The first video in the series features a discussion of confession of judgment clauses with Prof. Robin Effron.

In the first video in the series, Dean Cahill sits down with Prof. Robin Effron, and the two talk about “confession of judgment clauses” in commercial contracts.

Effron explains that these clauses allow judgments against businesses in default of a contract without notifying the defendant in the judgment. As Cahill put it, the borrower signs away some of their rights away in these contracts, and Effron explained that they are illegal in all 50 states in non-commercial transactions.

“Everybody is worried about small businesses being impacted and shutting down and being unable to meet their obligations,” Prof.

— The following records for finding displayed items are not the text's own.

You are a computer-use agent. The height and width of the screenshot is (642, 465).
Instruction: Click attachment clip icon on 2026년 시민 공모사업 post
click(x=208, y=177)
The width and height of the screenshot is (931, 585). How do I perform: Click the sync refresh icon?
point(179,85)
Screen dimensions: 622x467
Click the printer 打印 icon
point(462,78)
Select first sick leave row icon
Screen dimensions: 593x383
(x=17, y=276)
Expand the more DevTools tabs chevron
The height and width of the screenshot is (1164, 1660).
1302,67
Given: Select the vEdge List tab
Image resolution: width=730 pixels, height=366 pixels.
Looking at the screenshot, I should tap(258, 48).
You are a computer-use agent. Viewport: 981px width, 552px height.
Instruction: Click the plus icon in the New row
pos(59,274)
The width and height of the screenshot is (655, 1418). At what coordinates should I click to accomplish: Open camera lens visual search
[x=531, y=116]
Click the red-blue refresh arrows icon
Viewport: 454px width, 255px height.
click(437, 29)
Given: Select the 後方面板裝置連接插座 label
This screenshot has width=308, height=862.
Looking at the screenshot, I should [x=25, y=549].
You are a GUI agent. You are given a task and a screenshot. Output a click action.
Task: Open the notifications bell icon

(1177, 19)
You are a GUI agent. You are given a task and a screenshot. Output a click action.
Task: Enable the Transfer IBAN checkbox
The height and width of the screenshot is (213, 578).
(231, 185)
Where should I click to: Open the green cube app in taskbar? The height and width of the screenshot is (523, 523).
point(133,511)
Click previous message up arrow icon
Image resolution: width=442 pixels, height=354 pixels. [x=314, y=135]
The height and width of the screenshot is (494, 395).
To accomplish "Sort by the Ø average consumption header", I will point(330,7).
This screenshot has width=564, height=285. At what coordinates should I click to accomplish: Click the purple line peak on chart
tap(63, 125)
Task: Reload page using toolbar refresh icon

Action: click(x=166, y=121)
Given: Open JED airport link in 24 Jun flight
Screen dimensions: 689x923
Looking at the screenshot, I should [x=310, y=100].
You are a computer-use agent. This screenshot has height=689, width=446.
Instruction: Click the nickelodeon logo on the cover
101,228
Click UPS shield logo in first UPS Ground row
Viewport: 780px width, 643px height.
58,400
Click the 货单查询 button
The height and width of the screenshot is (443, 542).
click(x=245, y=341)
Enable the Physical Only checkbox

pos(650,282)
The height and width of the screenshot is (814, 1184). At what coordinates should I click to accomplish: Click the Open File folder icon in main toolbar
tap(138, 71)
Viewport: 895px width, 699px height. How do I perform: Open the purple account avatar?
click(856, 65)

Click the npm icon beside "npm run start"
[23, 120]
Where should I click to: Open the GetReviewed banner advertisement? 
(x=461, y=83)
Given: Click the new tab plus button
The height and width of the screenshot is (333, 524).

Effron said. “My worry is that in so-called normal times you always have that run of small businesses that are unable to meet their obligations, have their assets seized and are victims of these confession of judgement clauses. The worry is now that it’s not just some businesses, but it’s so many more that it will reveal just how many businesses have these clauses in their contracts.”

With 11 episodes already published, BLS plans on exploring more areas of the law and how they will be impacted by COVID-19. Issues will include real estate, law student and lawyer mental wellness, the criminal justice system, sports and more.

“This was a fitting way to kick off the series about law in time of crisis by pointing to an issue that was always there and always significant, but certainly would be spotlighted more in the particular context we find ourselves in where perhaps more people will be in the situation of defaulting on their loans and having these clauses take effect and feeling their impact in a way we might not have noticed before,” Dean Cahill said of Prof. Effron’s discussion of confession of judgement clauses.